5.  **Model Evaluation**:
    *   The trained models were evaluated using metrics such as Accuracy, Precision, Recall, F1-score, and AUC.
    *   The evaluation of the Logistic Regression model showed it was not predicting the minority class.
    *   The Random Forest model showed some improvement in predicting the minority class, but the overall performance (especially Recall and AUC) indicated further optimization or techniques for handling imbalance could be beneficial.

## Results:

The analysis revealed that the dataset is imbalanced, which significantly impacts model performance.

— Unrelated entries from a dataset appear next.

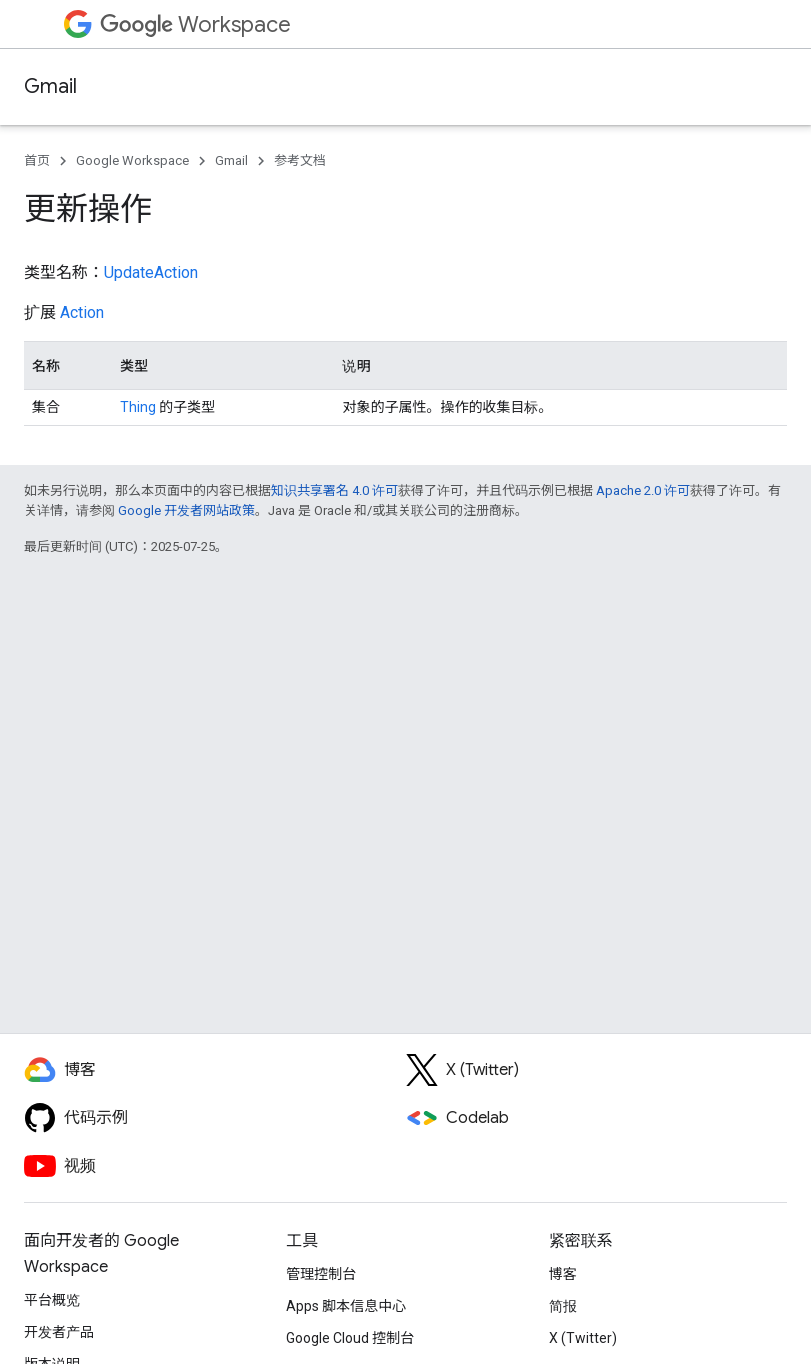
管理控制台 (321, 1274)
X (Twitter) (583, 1338)
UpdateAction (151, 272)
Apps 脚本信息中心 (346, 1306)
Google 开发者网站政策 (186, 510)
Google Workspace (132, 160)
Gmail (50, 86)
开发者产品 (59, 1332)
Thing (138, 407)
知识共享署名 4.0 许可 (334, 490)
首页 (37, 160)
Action (82, 312)
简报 (563, 1306)
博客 (563, 1274)
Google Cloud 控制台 (350, 1338)
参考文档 (300, 160)
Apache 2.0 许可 (643, 490)
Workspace (195, 24)
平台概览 (52, 1300)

While the Random Forest model was able to make some predictions on the minority class (churn), its overall predictive power was limited, highlighting the challenges of predicting churn in this imbalanced dataset.

Further work could involve exploring advanced resampling techniques, hyperparameter tuning, or trying other models better suited for imbalanced classification to improve the model's performance.